Angela Merkel me représente dans la mesure où elle incarne – du moins, aux yeux des autres – l’Allemagne. Si le président de la République est, ainsi qu’on l’entend souvent, « le visage de la France », la chancelière, elle, est le visage – et le corps, la démarche, les gestes, l’accent, la coiffure et l’habillement – de l’Allemagne. Bref, Angela Merkel, c’est moi. C’est un Moi qui me hante et auquel je n’ai cessé de vouloir échapper depuis trente ans, sans succès. J’y échappe moins que jamais lorsque la chancelière est représentée avec une petite moustache hitlérienne, comme dans certains journaux grecs récemment. Ou bien quand elle est montrée en gardienne de camp d’extermination, promettant à des Grecs amaigris, en haillons, de supprimer leur dette s’ils entrent dans la chambre à gaz qu’elle leur désigne, comme dans ce dessin de Riss que j’ai vu circuler l’autre jour sur les « réseaux sociaux » (d’où il a l’air d’avoir disparu depuis). Dans ces occasions-là, je ressens douloureusement à quel point cette chancelière me représente, moi, et tout Allemand, quel que soit son âge. C’est d’autant plus étonnant que, par bien d’autres côtés, elle m’est plus étrangère qu’un Espagnol ou un Suédois. Elle a passé les trente-cinq premières années de sa vie en RDA. Pour faire valider sa thèse de physique, obtenue d’ailleurs avec la mention summa cum laude, il lui a fallu d’abord prouver que, durant ses études, elle avait approfondi de façon substantielle ses connaissances en marxisme-léninisme.
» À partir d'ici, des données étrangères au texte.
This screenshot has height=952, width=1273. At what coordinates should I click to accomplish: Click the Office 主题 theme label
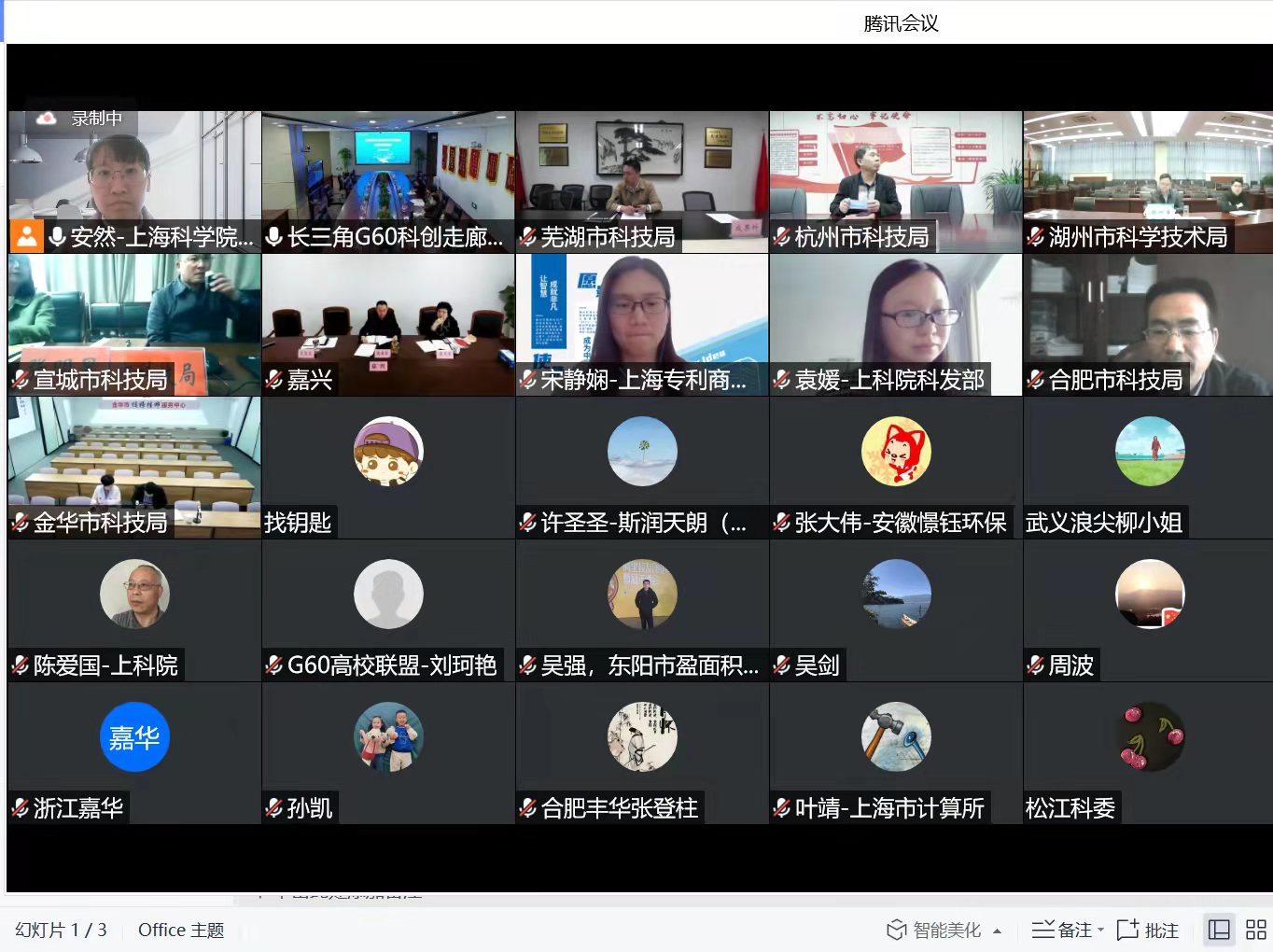point(181,930)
Elle a vécu longtemps dans un monde que je ne connais que par ouï-dire, par des livres ou le cinéma, et dont j’imagine que, plus que le nôtre, il devait forger ou révéler un caractère. Et elle a trouvé moyen de ne pas s’y compromettre et de n’espionner personne, ce qui ne semble pas avoir été si facile ni si fréquent. Pour moi, née à l’Ouest, la RDA était un pays pauvre, gris et triste dont les habitants étaient condamnés à vivre reclus chez eux, sauf pour aller approfondir leurs connaissances en marxisme-léninisme en Pologne ou en Russie. Pour aller en Allemagne de l’Est ou simplement la traverser sans même sortir de l’autoroute, il fallait un visa, alors qu’il suffisait d’un simple passeport pour voyager en France ou en Angleterre. Bref, Angela Merkel, c’est moi, née sur une autre planète. 
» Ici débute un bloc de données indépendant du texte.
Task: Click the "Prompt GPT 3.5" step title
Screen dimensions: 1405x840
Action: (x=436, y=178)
Chez les politiques, il y a les idées qu’ils prétendent mettre en pratique et il y a ce qu’ils sont. Idéalement, il n’y a pas de gouffre entre les deux. Prenons Cahuzac : on n’avait pas besoin qu’on nous révèle son compte à Singapour pour savoir à quoi s’en tenir. Comment quelqu’un qui s’est enrichi grâce à un cabinet de chirurgie esthétique dans le VIIIe arrondissement de Paris pourrait-­­il être un instant crédible comme ministre « socialiste » ? 

Angela Merkel n’est certainement pas la personne dont j’aurais rêvé à la tête de mon pays. Mais si on lui trouve un jour un compte aux îles Caïmans, si elle se met à bâillonner la presse allemande, à corrompre un juge ou à faire construire des murs à l’intérieur ou autour de son pays, je veux bien être guillotinée, puisque nous sommes en France. D’ailleurs, avons-nous entendu un autre chef d’État affirmer, face à l’afflux de réfugiés, que « le droit d’asile ne connaît pas de limite supérieure », que ceux qui sont en danger, quel que soit leur nombre, doivent être accueillis ?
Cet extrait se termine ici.